Anterior Gradient Protein 3 and S100 Calcium-Binding Protein P Levels in Different Endometrial Epithelial Compartments May Play an Important Role in Recurrent Pregnancy Failure.

Recurrent implantation failure (RIF) and recurrent pregnancy loss (RPL) are distressing conditions without effective treatments. The luminal epithelium (LE) is integral in determining receptivity of the endometrium, whereas functionalis glands and stroma aid in nurturing early embryo development. Calcium signalling pathways are known to be of vital importance to embryo implantation and pregnancy establishment, and anterior gradient protein 3 (AGR3) and S100 calcium-binding protein P (S100P) are involved with these pathways. We initially examined 20 full-thickness endometrial biopsies from premenopausal women across the menstrual cycle to characterize levels of AGR3 protein in each endometrial sub-region at the cellular level. A further 53 endometrial pipelle biopsies collected in the window of implantation were subsequently assessed to determine differential endometrial AGR3 and S100P levels relevant to RIF (n = 13) and RPL (n = 10) in comparison with parous women (n = 30) using immunohistochemistry.

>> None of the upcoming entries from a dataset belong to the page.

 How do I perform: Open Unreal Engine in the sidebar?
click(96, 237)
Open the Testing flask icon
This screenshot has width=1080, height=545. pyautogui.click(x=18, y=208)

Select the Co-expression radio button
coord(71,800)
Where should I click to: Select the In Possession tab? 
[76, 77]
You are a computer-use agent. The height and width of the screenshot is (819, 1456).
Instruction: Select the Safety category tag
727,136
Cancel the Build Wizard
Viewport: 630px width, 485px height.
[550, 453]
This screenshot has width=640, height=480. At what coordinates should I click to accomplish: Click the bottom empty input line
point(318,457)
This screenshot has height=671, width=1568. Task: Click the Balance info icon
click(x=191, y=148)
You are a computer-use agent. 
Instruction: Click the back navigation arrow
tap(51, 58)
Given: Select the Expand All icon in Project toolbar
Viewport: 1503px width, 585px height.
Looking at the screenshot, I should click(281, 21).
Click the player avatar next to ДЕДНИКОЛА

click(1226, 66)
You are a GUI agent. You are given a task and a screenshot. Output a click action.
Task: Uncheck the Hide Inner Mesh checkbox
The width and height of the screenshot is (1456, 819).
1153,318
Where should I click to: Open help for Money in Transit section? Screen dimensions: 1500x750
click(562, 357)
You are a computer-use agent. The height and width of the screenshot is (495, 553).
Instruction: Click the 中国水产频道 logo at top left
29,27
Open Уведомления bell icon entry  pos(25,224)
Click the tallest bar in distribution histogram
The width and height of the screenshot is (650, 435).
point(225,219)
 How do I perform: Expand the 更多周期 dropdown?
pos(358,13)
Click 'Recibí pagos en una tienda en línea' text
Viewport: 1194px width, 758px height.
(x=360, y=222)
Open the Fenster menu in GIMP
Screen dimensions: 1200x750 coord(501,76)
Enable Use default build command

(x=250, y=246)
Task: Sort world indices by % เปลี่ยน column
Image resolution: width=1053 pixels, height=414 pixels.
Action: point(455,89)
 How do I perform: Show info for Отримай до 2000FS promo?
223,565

Significantly higher AGR3 and S100P immunostaining was observed in ciliated cells of the LE of women with recurrent reproductive failure compared with parous women, suggesting aberrant subcellular location-associated pathophysiology for these conditions. The nuclear localisation of S100P may allow transcriptional regulatory function, which is necessary for implantation of a viable pregnancy. Further work is thus warranted to assess their utility as diagnostic/therapeutic targets.